That is the difference.


Jacob Saltband wrote:
blahpers wrote:
Keep in mind that given sufficient time in a social situation you can get a flat Sense Motive check to have a "hunch" that something is wrong. It may not tell you that the bluffer is involved or anything specific, but it's something.
Several responses I've gotten suggest that just enter a room allows a sense (since) motive roll to get a hunch on a shadowy figure in the corner.
Sense Motive wrote:

Hunch: This use of the skill involves making a gut assessment of the social situation. You can get the feeling from another's behavior that something is wrong, such as when you're talking to an impostor. Alternatively, you can get the feeling that someone is trustworthy.

Action

Trying to gain information with Sense Motive generally takes at least 1 minute, and you could spend a whole evening trying to get a sense of the people around you.

It's pretty vague, but the guideline suggests that it's quite rare to get useful Sense Motive information in under a minute--barring opposed skill checks like feint or bluff (deceive).

The GM will have to use case-by-case judgment. If the party walks into a royal ball as the musicians freeze in mid-song and everybody stops dancing and talking, I'd allow a Sense Motive immediately (not that it'd be necessary if the player is paying any attention at all). If the party walks into a royal ball and people are trying to go about the usual gossip but are shaken by some recent event, I'd require at least a minute of observation or discussion to notice a problem for a particular attendee, and quite a bit longer to notice that the discomfort is shared by the entire assembly. Of course, if the player is roleplaying appropriately, they can probably figure out that something is wrong well before that.

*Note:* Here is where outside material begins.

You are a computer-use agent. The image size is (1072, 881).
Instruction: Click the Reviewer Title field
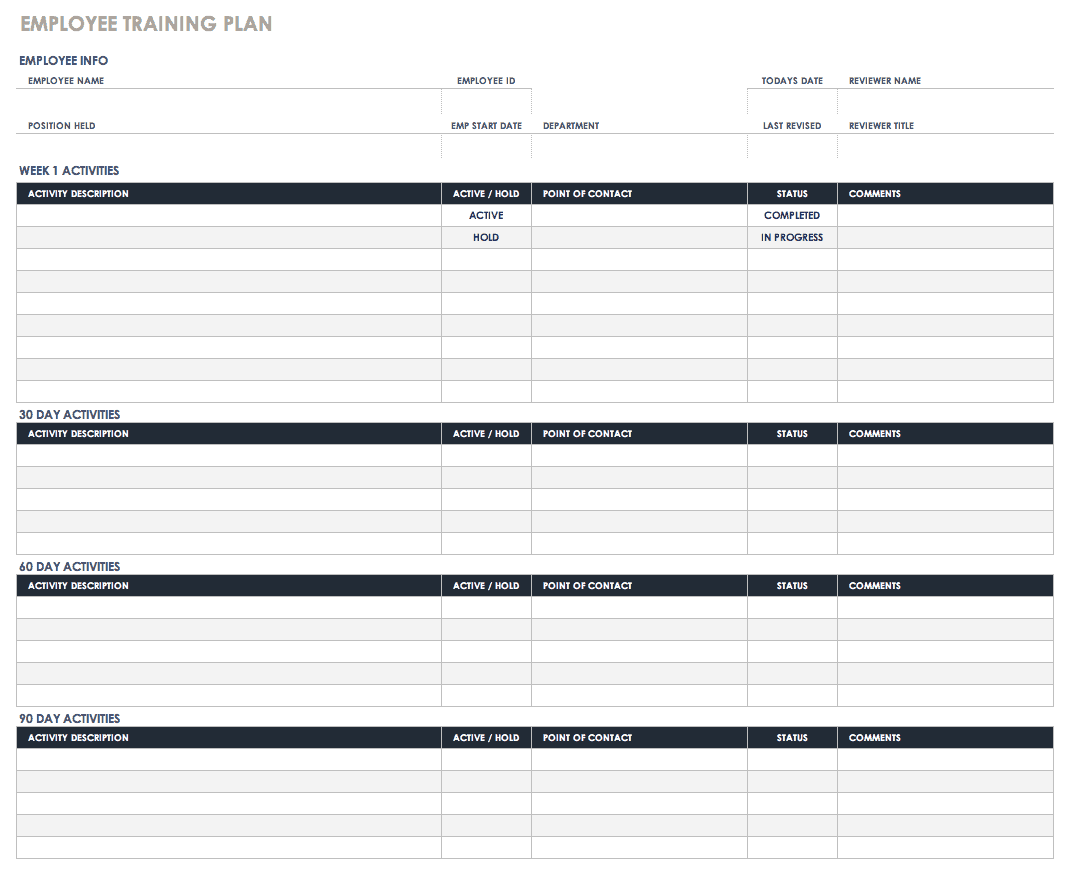[945, 145]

Generic Dungeon Master wrote:

The biggest change I would like to see in the rules is a change to the skill known as "Perception" which, as I understand it, uses a character's "wisdom" to assess a situation.

Wrong, wrong, wrong*...

Intelligent people aren't always known for being generally perceptive. The absent-minded professor archetype is a perfect example of a person who is academically highly capable, with both high Intelligence as well as several highly trained Knowledge skills. But he's bad at reading people and not very attentive to minutia unless it's something under the scope of his knowledge and training. Intelligence and Knowledge govern your ability to pick up new information and retain information. But looking around a room for trouble is applying that information; knowing what it's good for. As they say, Intelligence is knowing a tomato is a fruit... Wisdom is knowing not to put it in a fruit salad... Charisma is being able to sell tomato-based fruit salad". So Intelligence governs your ability to gauge the value of items being transacted (Appraise), but Wisdom allows you to notice it in the first place by applying your knowledge of what to look for.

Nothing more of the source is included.